Regarding taking them 27 days apart instead of 28 – one of the benefits of taking the pill on a 28 day cycle (or 21 days if you are taking them continuously) is that your cycle lines up with the week. So you always start a new pack on the same day of the week, which is generally easier to remember, and easier to keep track of your pills. And for some women shortening the cycle can also cause similar problems as continuously taking them (irregular spotting/bleeding).

1 Like

Oh thank you for pointing that out. I misread you originally.

You’re both overcomplicating things (bringing up statistical distributions) and wrong. Factors aren’t decisive because they’re applied first. Order doesn’t matter. They’re decisive because they’re applied decisively.

If you swipe left (reject) on a dating app, that’s decisive because you’ll never see them again on that app. You’ve inputted your final decision. Whatever reason(s) you did it for were decisive factor(s) for you because they led to a conclusion. Decisive factors are factors that are capable of deciding the issue, leading to a conclusion, etc. A dictionary definition of decisive is “settling an issue; producing a definite result”.

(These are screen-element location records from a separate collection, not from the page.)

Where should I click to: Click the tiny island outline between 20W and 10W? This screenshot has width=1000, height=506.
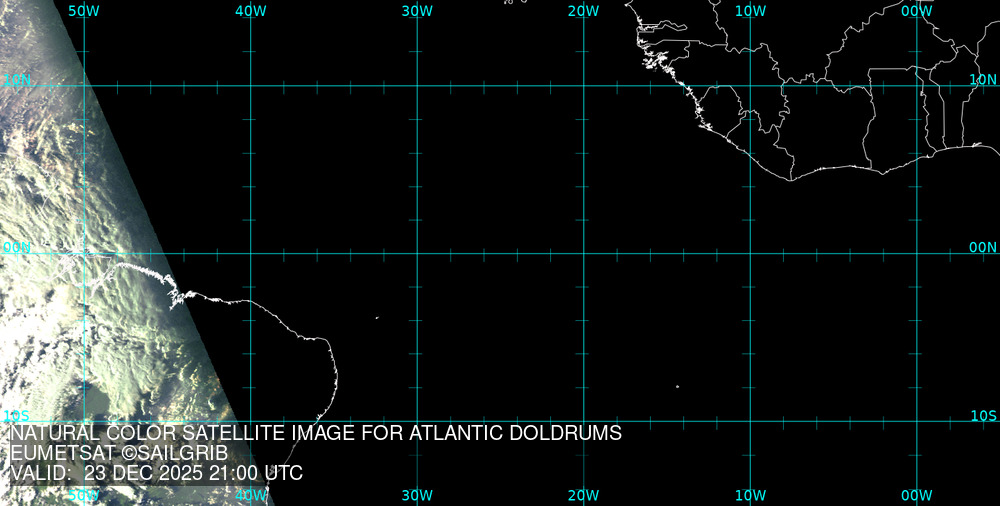click(677, 387)
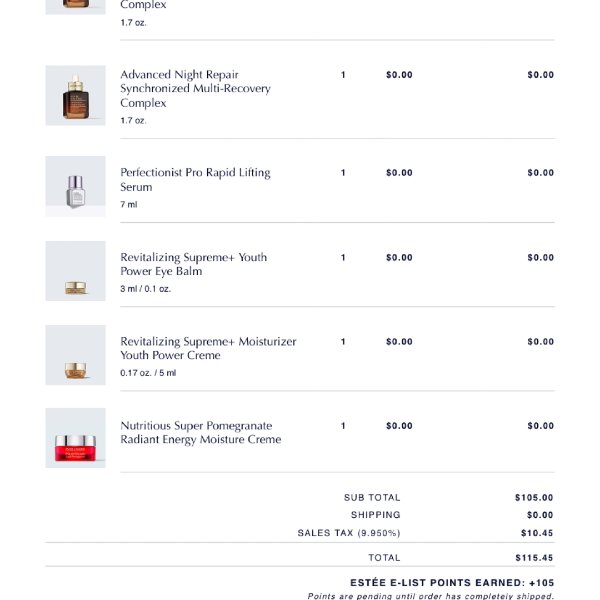Image resolution: width=600 pixels, height=600 pixels.
Task: Select the 7 ml size text
Action: tap(129, 204)
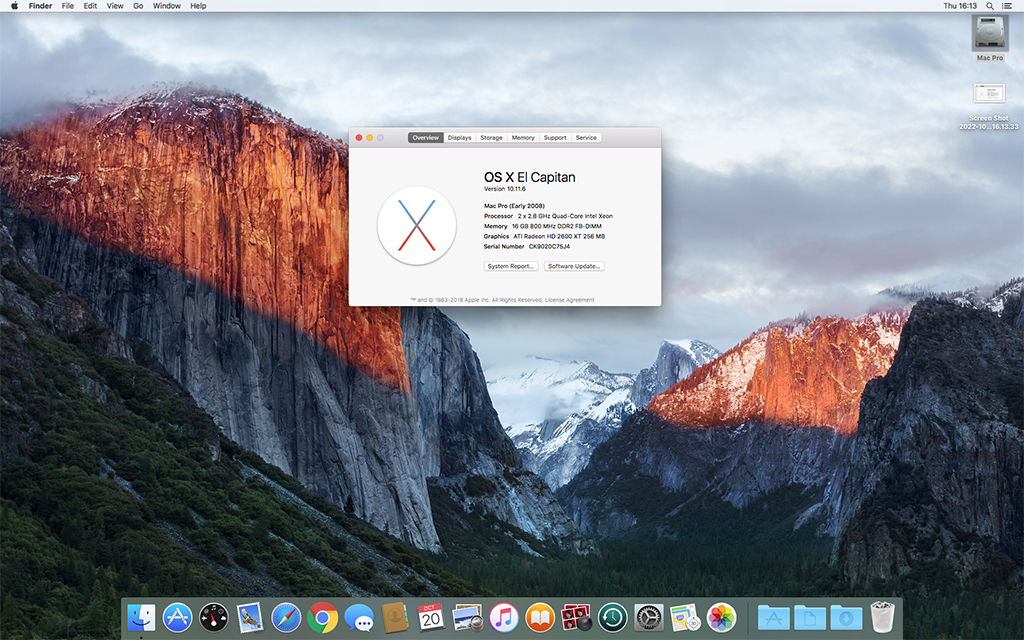Open the Photos app in dock

click(x=721, y=617)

If you write “this person doesn’t seem very cool” as a private note on someone’s profile, but don’t swipe, that’s indecisive whether you do it first or second. They’re still in your potential dating pool. They aren’t accepted or rejected. Whatever seemed uncool about them did not lead to you rejecting them. It was indecisive and other factors were required to reach a conclusion.

1 Like

Okay, I think I understand.

Instead of my first sentence (“Non-decisive factors become decisive when they are applied before decisive factors”), something like this seems correct instead:

Factors become decisive when they are applied decisively.
In the dating app case, it doesn’t matter what she says is decisive, rather, decisive factors are any factor that cause her to take a decisive action (swipe left).

So, if someone is being picky on a dating app, it’s likely that they’re making a lot more factors decisive than they might say are decisive. They say they want X,Y,Z, (and will swipe left on those without X,Y, or Z if they can). But, if they’re also swiping left based on A,B,C, too, then all A,B,C,X,Y,Z that, if absent, cause a left swipe are decisive factors. There is no prioritization.

If they make an exception for someone not meeting condition Y, then Y is not a decisive factor. One reason for this might be that there is an extra factor behind Y (like Y') where the real condition is Y or Y' or some other combination.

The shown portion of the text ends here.